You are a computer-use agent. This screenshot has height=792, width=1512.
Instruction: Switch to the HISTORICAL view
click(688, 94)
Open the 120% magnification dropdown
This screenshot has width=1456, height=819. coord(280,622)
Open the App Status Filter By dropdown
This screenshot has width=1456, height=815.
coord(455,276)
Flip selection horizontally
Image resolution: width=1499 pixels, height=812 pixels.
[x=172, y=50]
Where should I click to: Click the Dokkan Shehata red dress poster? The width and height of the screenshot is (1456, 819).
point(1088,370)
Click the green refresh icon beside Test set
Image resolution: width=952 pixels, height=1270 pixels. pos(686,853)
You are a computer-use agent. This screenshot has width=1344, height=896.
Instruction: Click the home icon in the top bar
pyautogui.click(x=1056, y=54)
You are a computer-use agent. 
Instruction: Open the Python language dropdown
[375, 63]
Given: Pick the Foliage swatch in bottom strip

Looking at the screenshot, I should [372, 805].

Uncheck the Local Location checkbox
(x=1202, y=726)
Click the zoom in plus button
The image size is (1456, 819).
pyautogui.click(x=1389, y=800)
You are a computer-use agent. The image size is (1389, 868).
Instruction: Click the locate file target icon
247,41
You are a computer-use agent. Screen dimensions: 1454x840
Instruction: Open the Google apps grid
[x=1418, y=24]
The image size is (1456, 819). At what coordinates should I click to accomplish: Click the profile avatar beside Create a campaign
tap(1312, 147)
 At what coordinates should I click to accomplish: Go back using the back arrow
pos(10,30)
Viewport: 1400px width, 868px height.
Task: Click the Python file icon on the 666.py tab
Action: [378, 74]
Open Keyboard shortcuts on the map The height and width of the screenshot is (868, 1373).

◇ ◇ ◇ ◇ ◇

Only a number is wanted: how many lines of the material above hold "agent"?

Exercise solution =
5